Opublikowany przez Fortinet dokument „Global Threat Landscape Report” zawiera szczegółowe informacje na temat najnowszych taktyk i technik stosowanych przez atakujących, a także zalecenia i praktyczne spostrzeżenia. Raport został zaprojektowany w taki sposób, aby wesprzeć osoby na stanowiskach CISO oraz zespoły ds. bezpieczeństwa w tworzeniu strategii przeciwdziałania nadchodzącym atakom cyberprzestępców, co stanowi znaczną pomoc dla przedsiębiorstw w prewencyjnej ochronie przed pojawiającymi się cyfrowymi zagrożeniami.

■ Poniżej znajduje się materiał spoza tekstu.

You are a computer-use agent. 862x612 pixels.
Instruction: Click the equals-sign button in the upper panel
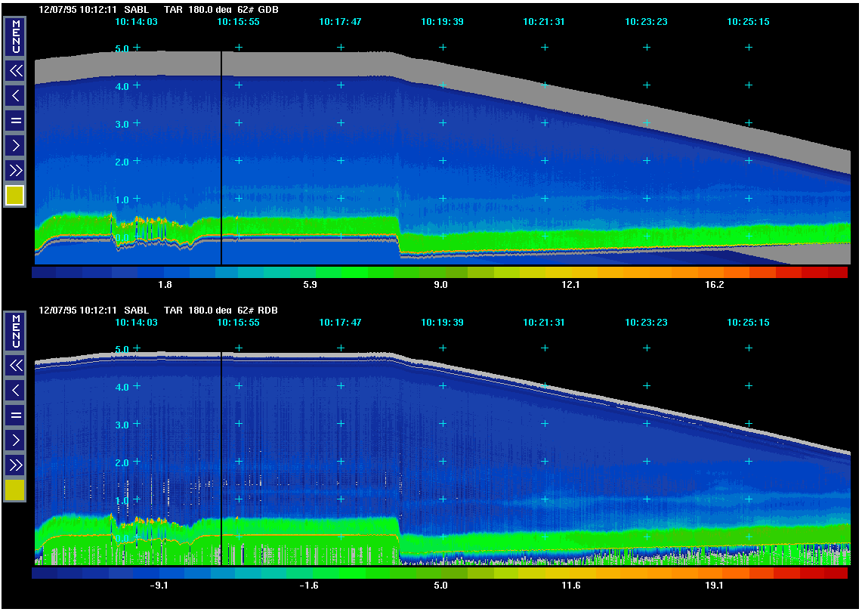(16, 120)
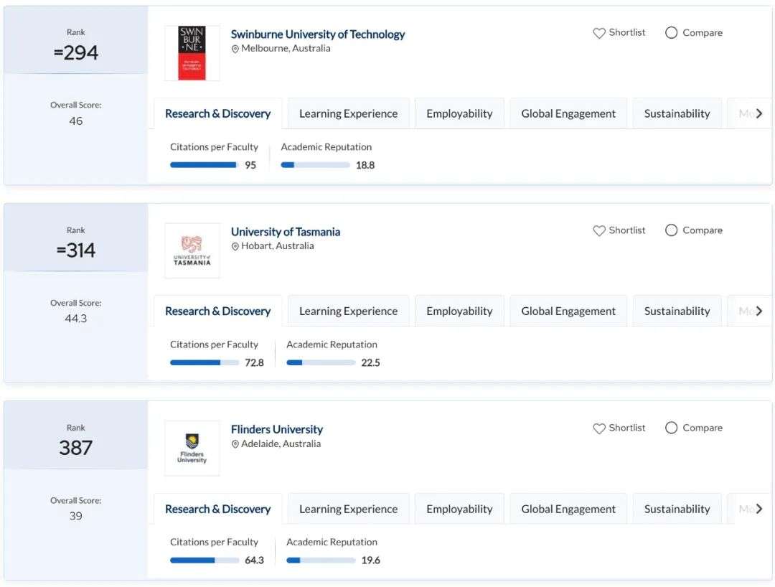The width and height of the screenshot is (775, 587).
Task: Click the Swinburne University logo thumbnail
Action: point(192,53)
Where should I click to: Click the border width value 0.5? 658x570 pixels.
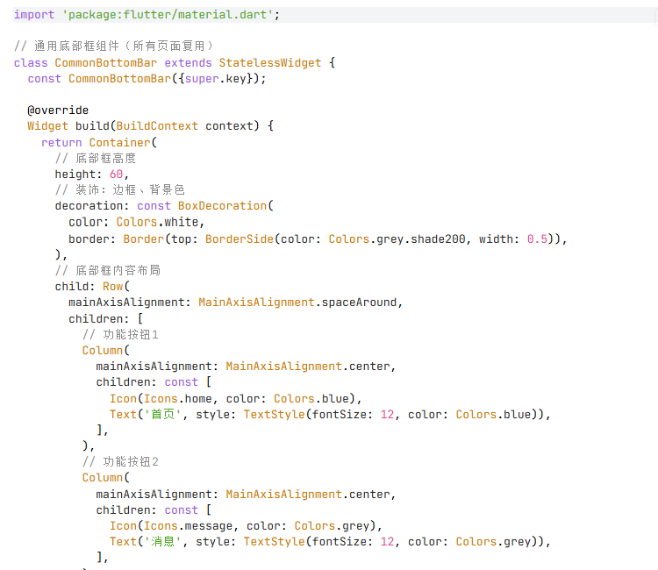pyautogui.click(x=537, y=239)
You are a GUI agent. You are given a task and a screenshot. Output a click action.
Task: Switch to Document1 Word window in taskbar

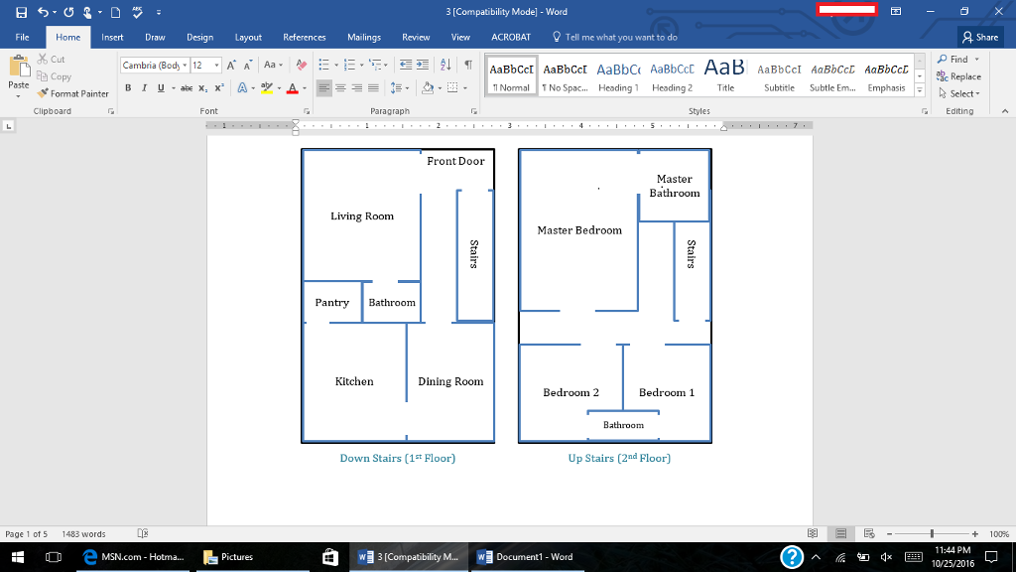coord(524,557)
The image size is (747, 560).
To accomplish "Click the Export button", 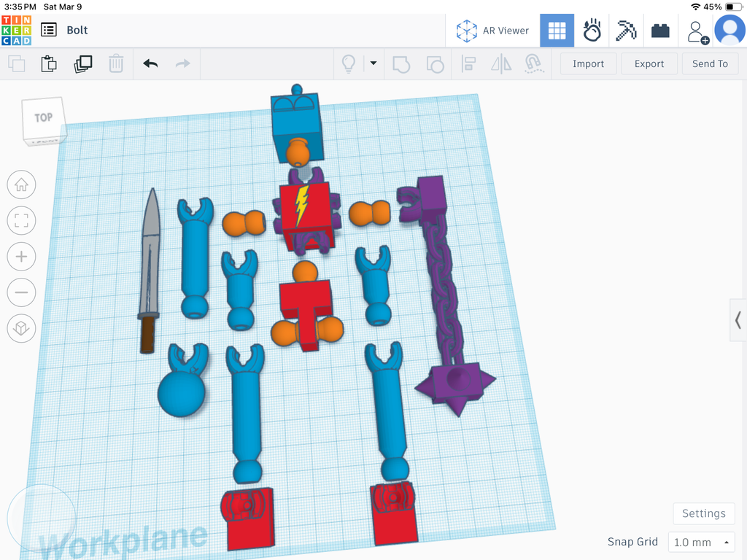I will [x=649, y=64].
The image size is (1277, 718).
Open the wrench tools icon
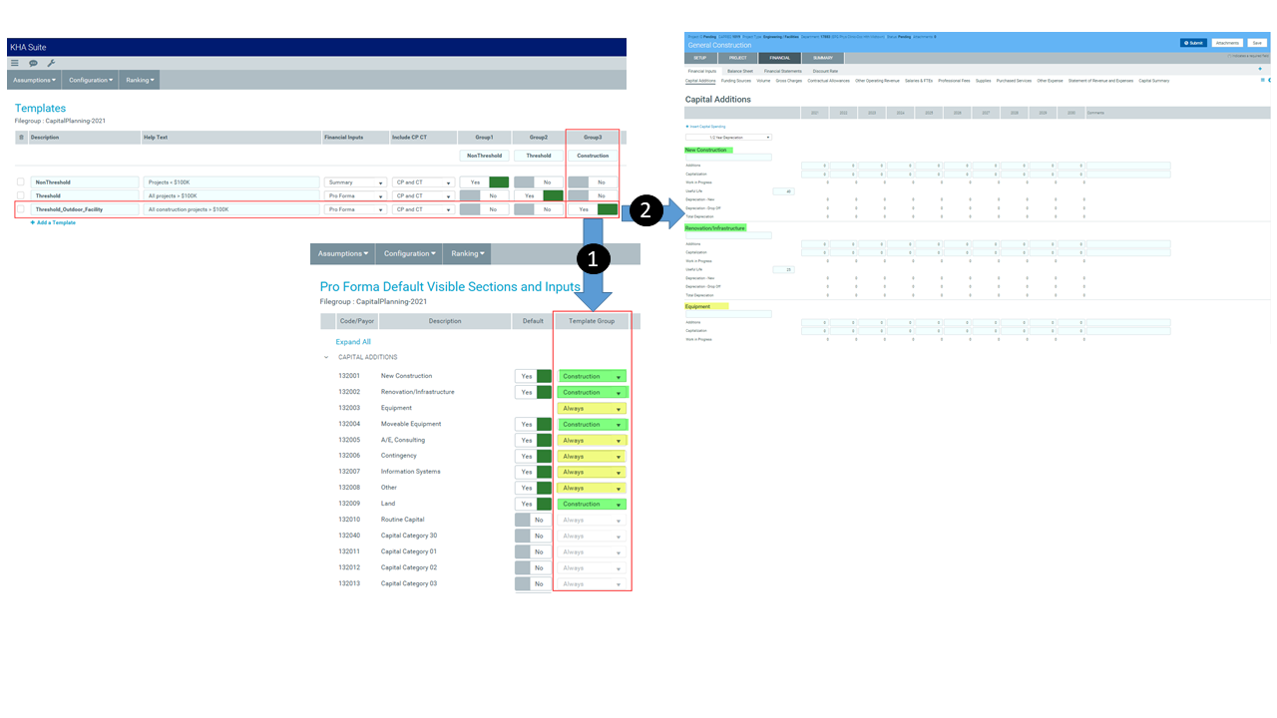pos(51,63)
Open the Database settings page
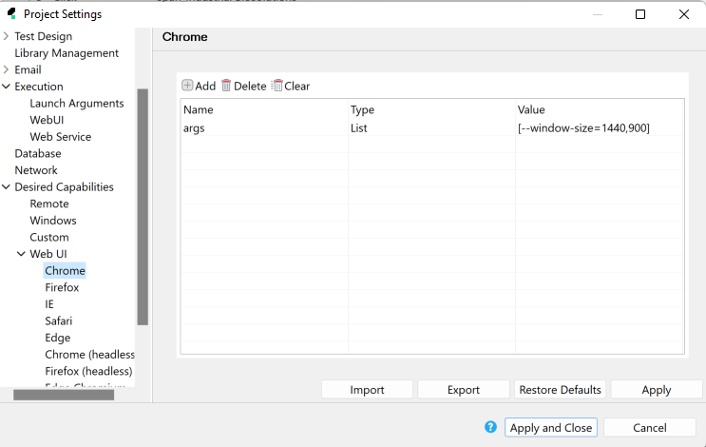 pos(38,153)
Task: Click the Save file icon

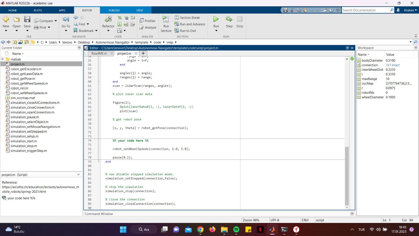Action: (x=27, y=19)
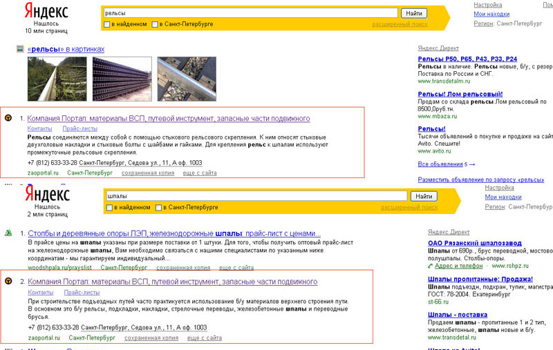Screen dimensions: 553x350
Task: Click the phone icon next to Адрес и телефон
Action: click(x=431, y=266)

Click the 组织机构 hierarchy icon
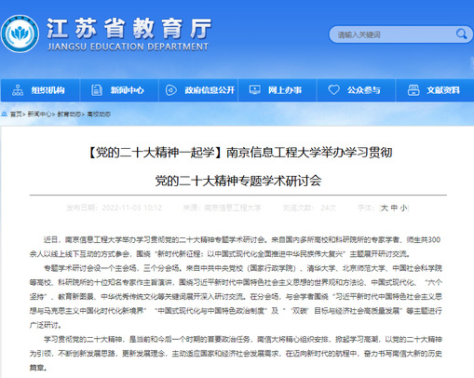pos(18,90)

W tegorocznym raporcie zawarto rozdział z praktycznym przewodnikiem dla osób na stanowiskach CISO, który przedstawia kilka strategicznych obszarów, na których należy się skupić w celu obrony przed zagrożeniami:

• Ciągłe zarządzanie ekspozycją na zagrożenia zamiast tradycyjnego wykrywania zagrożeń – Tego typu proaktywne podejście kładzie nacisk na ciągłe zarządzanie powierzchnią ataku, emulowanie rzeczywistego zachowania przeciwników, priorytetyzowanie działań naprawczych na bazie ryzyka oraz automatyzowanie wykrywania zagrożeń i reagowanie w obronie przeciwko nim. Odporność na ruch boczny oraz exploity wykorzystywane w rzeczywistych scenariuszach ataków może być zapewniona dzięki zastosowaniu narzędzi do symulowania naruszeń i ataków (BAS), które umożliwiają systematyczne ocenianie poziomu bezpieczeństwa urządzeń końcowych, sieci oraz środowisk chmurowych.
• Symulowanie rzeczywistych ataków – Przeprowadzanie ćwiczeń emulujących działanie przeciwników, tworzenie zespołów czerwonych (odpowiedzialnych za symulowanie ataków) i fioletowych (koordynujących pracę zespołów czerwonych i niebieskich, odpowiedzialnych za rzeczywistą obronę) oraz wykorzystywanie metodologii MITRE ATT&CK do testowania obrony przed takimi zagrożeniami, jak ransomware i kampanie szpiegowskie.
• Zmniejszanie powierzchni ataku – Wdrażanie narzędzi do zarządzania powierzchnią ataku (Attack Surface Management, ASM) w celu wykrywania narażonych zasobów, wycieków danych uwierzytelniających oraz podatnych na ataki luk, przy jednoczesnym ciągłym monitorowaniu forów w darknecie pod kątem pojawiających się zagrożeń.
• Priorytetyzowanie podatności wysokiego ryzyka – Skoncentrowanie działań naprawczych na podatnościach aktywnie omawianych przez grupy cyberprzestępcze, z wykorzystaniem takich bazujących na ocenie ryzyka mechanizmów priorytetyzowania jak EPSS i CVSS w celu zapewnienia skutecznego zarządzania wdrażaniem poprawek.
• Prowadzenie śledztw w darknecie – Monitorowanie pojawiającej się w darknecie oferty usług ransomware oraz śledzenie skoordynowanych wysiłków haktywistów, co umożliwia zapobiegawcze neutralizowanie takich zagrożeń, jak DDoS i ataki typu web defacement (nieautoryzowana zmiana treści strony internetowej).